Patricia me cuenta que anoche soñó con su padre. Su rostro era
joven, no usaba anteojos todavía, me dice.
Aunque los dos -ella por supuesto- conocíamos muy bien a ese hombre,
muerto ya hace unos años, se empeña en describir los detalles: la piel blanca y
lampiña, los ojos juguetones, la sonrisa pícara. En esa descripción minuciosa,
entiendo, se juega para ella un montón
de otras cosas: su propio rostro -el brillo en su mirada mientras me lo cuenta
es insoslayable- lo revela. Ese rostro, el de su padre joven, es un
momento robado al tiempo, la llave de un
instante único que la contiene niña a
ella y joven al padre. Aunque entiendo
esto, hay una profunda, profundísima red de implicancias desconocidas por mí,
sugeridas apenas, esbozadas en los destellos de luz en los ojos. En el sueño el padre le dijo: Ahora que
estoy solo vení a visitarme.
¿Podremos pensar el rostro
-"El rostro"- como ese lugar donde se despliegan instantes robados al
tiempo, en un nuevo presente, fisuras en el devenir, para un regocijo luminoso?
(Si hay algún
conocimiento que nos conduzca por ese río sólo puede estar
ligado al ámbito de la intuición y lo sensible).
24 de septiembre de 2010
“Aquello que sucede en el rostro de un hombre es incluso más importante y
luminoso que lo que acontece a su
alrededor”
Ermanno Olmi
10 de
noviembre de 2010
Mi amigo y hermano Gustavo Hennekens será el protagonista.
Su rostro, su mirada, es territorio ofrecido, siempre franco.
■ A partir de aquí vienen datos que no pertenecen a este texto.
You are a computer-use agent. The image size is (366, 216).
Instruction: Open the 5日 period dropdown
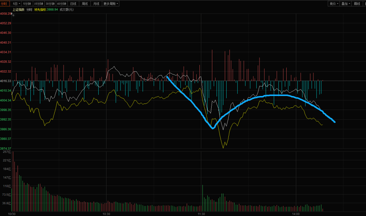16,4
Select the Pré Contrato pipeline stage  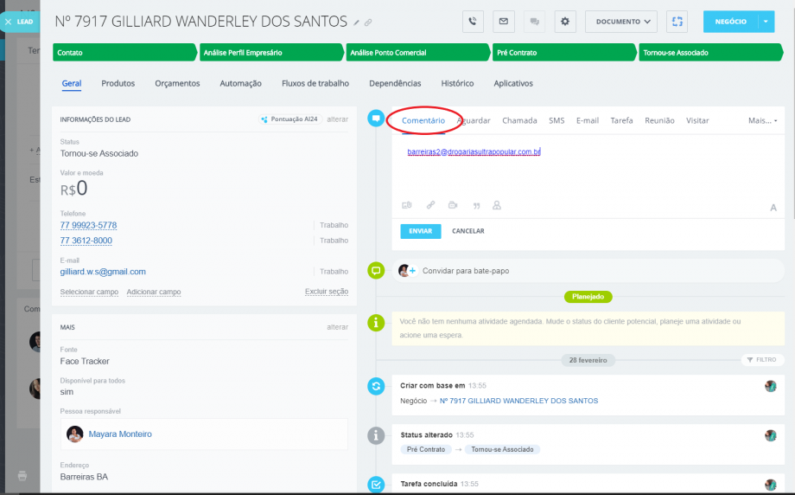(564, 53)
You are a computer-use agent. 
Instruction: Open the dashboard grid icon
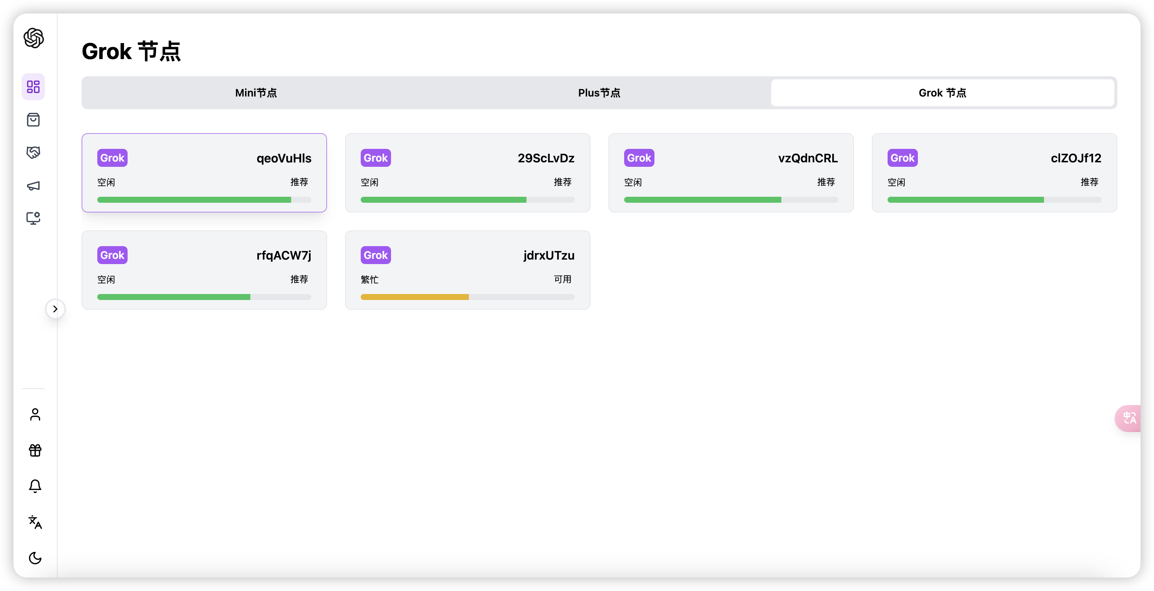coord(34,86)
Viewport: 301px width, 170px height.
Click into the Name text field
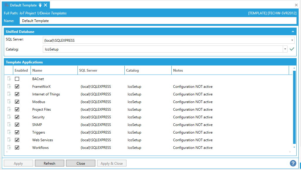pos(158,21)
Pero a la vez, el rostro es una especie de abismo cargado de misterio.
Me manda unas fotos de su padre, las únicas que tiene y al que casi no
conoció: un cuerpo pequenísimo en el plano general, un rostro hundido en las
sombras: la presencia es siempre el testimonio de una fuga.
21 de abril
de 2011
Patricia se enferma. Todo en suspenso.